Crypto analyst Amr Taha said the move appears to be the first noticeable wave of sellers cashing out after monthly highs were retested. The distribution pattern, he noted, suggests new entrants are looking to benefit at critical resistance levels during weaker market conditions.
On April 14, profit delivered to exchanges reached 63,000 BTC, the highest level since the 44,800 BTC surge on Jan. 14. Around the same time, short-term holders shifted their positions, with on-chain statistics showing the one-day-to-one-week cohort sending roughly 2,000 BTC back to Binance. With Bitcoin trading around $76,000, this was interpreted as newly bought coins entering sell-side liquidity.
While spot buying has pushed prices higher, derivatives and options markets are showing warning signs. Negative financing rates, falling open interest, and high demand for downside protection suggest the current upturn may be temporary rather than a sustained shift in trend.

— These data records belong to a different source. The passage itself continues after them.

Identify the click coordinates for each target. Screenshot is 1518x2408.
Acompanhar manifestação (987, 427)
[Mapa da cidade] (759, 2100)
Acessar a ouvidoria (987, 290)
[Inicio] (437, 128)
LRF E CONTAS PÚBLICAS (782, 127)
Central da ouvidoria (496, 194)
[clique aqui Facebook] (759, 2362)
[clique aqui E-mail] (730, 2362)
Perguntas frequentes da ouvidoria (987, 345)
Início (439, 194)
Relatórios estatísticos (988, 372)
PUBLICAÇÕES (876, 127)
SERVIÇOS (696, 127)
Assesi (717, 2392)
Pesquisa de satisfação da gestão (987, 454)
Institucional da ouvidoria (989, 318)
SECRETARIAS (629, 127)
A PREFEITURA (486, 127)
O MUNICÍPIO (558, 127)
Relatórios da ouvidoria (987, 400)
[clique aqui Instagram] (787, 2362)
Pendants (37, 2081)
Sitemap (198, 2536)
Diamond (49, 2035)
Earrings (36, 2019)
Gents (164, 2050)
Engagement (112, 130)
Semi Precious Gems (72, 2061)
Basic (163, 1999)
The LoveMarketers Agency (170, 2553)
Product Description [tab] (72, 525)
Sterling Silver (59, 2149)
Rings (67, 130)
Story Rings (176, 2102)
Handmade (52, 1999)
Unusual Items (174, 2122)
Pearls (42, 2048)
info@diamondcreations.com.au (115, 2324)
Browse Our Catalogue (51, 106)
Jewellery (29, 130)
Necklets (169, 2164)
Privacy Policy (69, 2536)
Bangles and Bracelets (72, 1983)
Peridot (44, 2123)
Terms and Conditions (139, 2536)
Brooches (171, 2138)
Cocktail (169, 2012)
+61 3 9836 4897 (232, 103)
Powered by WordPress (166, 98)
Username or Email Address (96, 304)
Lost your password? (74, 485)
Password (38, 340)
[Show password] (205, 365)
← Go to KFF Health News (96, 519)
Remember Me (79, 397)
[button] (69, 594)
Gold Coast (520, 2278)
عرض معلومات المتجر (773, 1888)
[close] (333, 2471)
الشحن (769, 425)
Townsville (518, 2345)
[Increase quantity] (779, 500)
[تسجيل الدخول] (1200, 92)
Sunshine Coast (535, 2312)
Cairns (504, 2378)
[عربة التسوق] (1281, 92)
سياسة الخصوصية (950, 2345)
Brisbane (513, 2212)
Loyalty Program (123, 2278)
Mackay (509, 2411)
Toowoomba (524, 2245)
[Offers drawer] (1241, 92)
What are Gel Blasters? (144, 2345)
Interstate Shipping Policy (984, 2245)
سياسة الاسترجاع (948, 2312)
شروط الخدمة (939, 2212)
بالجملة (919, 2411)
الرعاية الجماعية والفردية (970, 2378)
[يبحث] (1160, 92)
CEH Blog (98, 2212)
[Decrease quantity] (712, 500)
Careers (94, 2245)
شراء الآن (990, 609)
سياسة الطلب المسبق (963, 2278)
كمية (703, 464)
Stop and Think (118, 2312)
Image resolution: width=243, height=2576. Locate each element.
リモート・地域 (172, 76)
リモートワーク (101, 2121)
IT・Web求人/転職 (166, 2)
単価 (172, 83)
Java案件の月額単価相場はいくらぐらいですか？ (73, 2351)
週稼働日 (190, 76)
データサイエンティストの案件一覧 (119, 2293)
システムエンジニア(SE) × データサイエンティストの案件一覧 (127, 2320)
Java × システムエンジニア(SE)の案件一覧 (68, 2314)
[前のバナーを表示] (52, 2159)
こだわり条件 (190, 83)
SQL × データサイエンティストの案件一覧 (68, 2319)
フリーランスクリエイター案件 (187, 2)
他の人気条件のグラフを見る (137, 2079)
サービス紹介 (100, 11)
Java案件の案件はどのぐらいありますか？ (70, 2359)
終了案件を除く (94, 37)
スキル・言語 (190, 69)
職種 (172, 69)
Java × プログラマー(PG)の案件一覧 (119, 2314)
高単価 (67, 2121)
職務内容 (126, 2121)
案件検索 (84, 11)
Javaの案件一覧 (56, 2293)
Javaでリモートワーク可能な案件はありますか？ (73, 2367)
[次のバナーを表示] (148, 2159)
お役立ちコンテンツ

Attention is also turning to the upcoming risk-off session for both Ether and Bitcoin. The ETH/BTC ratio has been recovering from multi-year lows, while Ethereum’s stablecoin supply and on-chain activity have reached record levels.
Ethereum’s on-chain fundamentals have shown divergence from pricing for weeks, supported by a record 200.4 million network transactions in Q1 and a stablecoin supply of $180 billion.